In July 2015, as part of the Addis Ababa Action Agenda, leaders from 193 UN member states encouraged MDBs to “further develop instruments to channel the resources of long-term investors towards sustainable development.” In response, various initiatives have since been taken. In 2017, MDBs and DFIs targeted a 25-35 percent increase in the mobilization and catalyzation of private capital over three years, in line with the Hamburg Principles adopted by the G20. More recently, several MDBs adopted the common “value for money” framework, which is an innovative solution aimed at optimizing the use of available concessional and nonconcessional resources.
The thinking and rhetoric have evolved in recent years, but must be meet with actions if multilaterals’ strong potential to help boost private investment are to be fulfilled. While it is still early to predict the outcome of these initiatives, a number of missteps give little reasons to be optimistic about their capacity to support efficiently pandemic recovery plans by mobilizing sustainable private finance at decisive levels. A joint collaborative framework among key multilaterals to achieve this goal is still lacking. In addition, no meaningful consultative process on a broad scale has thus far been undertaken to bring onboard private sector stakeholders from aid-recipient countries.

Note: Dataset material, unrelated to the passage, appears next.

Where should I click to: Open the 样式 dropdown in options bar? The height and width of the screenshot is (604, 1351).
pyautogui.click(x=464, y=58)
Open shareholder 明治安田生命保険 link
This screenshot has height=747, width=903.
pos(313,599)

LICs and their multilateral partners must take more decisive steps, including overcoming regulatory impediments to deeper and more inclusive domestic financial sector and catalyzing private investment through innovative instruments such as diaspora and green bonds. Critically, they should join efforts to implement an ambitious reform agenda that addresses both the demand and supply sides of corruption which remains a serious impediment to private sector development and economic growth.
Clearly, strong and resilient pandemic recovery in African LICs will need to build on the leading engagement of their own governments. But it also hinges on multilaterals’ effective support, with their financing and advisory solutions being tailored to country- and region-specific circumstances. Ultimately, success will require greater accountability, bold leadership, and a genuine reform drive from both African governments and their multilateral partners.
African LICs may be caught in the same pandemic storm, but they are not all in the same boat.